The compliance timeline:
| Date | Event | Action |
|---|---|---|
| 5 March 2026 | Redwood wires USD 2M to ByteForge's HDFC account | Request FIRC from HDFC within the week |
| 10 March 2026 | FIRC received | Collect Redwood's KYC documents; brief CA on valuation |
| 15 March 2026 | Board allots 5,000 Series A CCPS at Rs. 33,600 per share | CA certifies DCF valuation; resolution signed |
| 20 March 2026 | PAS-3 filed on MCA V3 portal | Cross-check all share details against FC-GPR draft |
| 14 April 2026 | FC-GPR deadline (30 days from 15 March) | File on firms.rbi.org.in; upload FIRC, KYC, valuation cert, board resolution, PAS-3 acknowledgement |
| 18 April 2026 | AD bank verifies and forwards to RBI | Monitor FIRMS portal for UIN issuance |
What goes wrong if ByteForge misses 14 April: Suppose the founders are absorbed in a product launch and file FC-GPR on 20 June 2026 — 67 days late. ByteForge must now file a compounding application with the RBI Regional Office, submit a detailed explanation of the delay and evidence of no wilful intent, and pay the compounding fee as determined by the Compounding Authority. Published RBI compounding orders for comparable investment sizes and delay periods — available on the RBI website — show amounts typically ranging from Rs. 50,000 to Rs. 2,00,000 for first-time violations on legitimate FDI transactions. The sum is manageable. What is not manageable is the compounding order that now sits on ByteForge's regulatory record and must be disclosed in representations and warranties in every future investment agreement.

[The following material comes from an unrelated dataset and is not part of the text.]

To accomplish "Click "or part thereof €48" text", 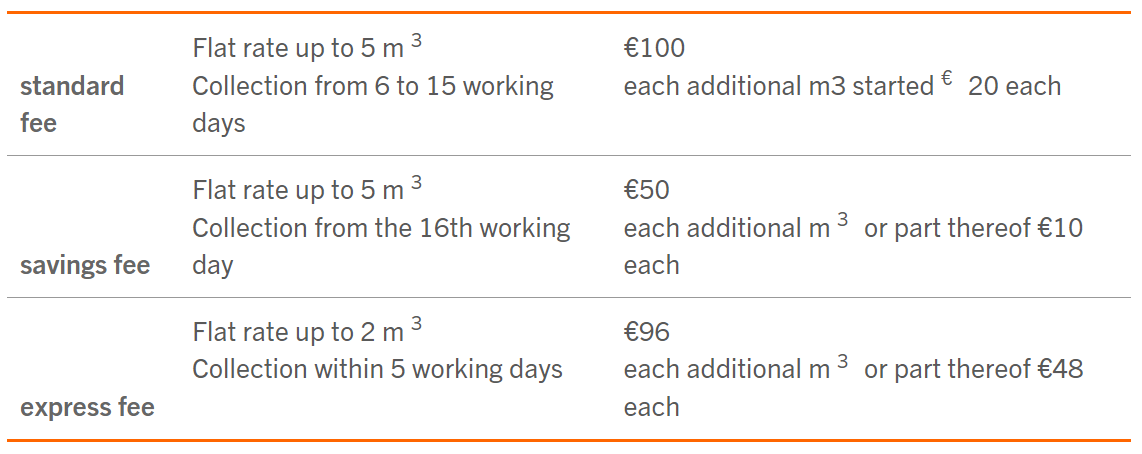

The right outcome costs nothing: a compliance calendar built at term sheet stage, with the FC-GPR deadline as a hard-blocked date, and a filing completed on 12 April 2026.
Key Takeaways
- FC-GPR is due within 30 days of allotment — not from receipt of funds, not from PAS-3 acceptance. Build this deadline into the board resolution workflow itself.
- FC-TRS is due within 60 days of the earlier of the transfer date or receipt of consideration; the resident party bears the primary obligation, but both parties face exposure.
- All FEMA foreign investment reporting flows through firms.rbi.org.in under the Single Master Form; register your entity and AD bank before the round closes, not after.
- Every issuance and transfer involving a non-resident requires a contemporaneous FMV valuation certificate — a CA-certified DCF or NAV for equity in unlisted companies, or a SEBI-registered Merchant Banker for other instruments.
- Convertible notes and SAFEs are capital account transactions with statutory reporting obligations; the SAFE-to-ECB classification risk must be resolved before you accept funds from a non-resident.
- Press Note 3 compliance operates at the beneficial owner level — verify the full LP and fund-of-fund structure of your investor, not just the country of incorporation of the fund vehicle.
- Compounding is available but leaves a permanent regulatory record — late filings compound at the founder's expense and require disclosure in every subsequent transaction. A FEMA compliance calendar costs nothing; a compounding application costs both money and credibility.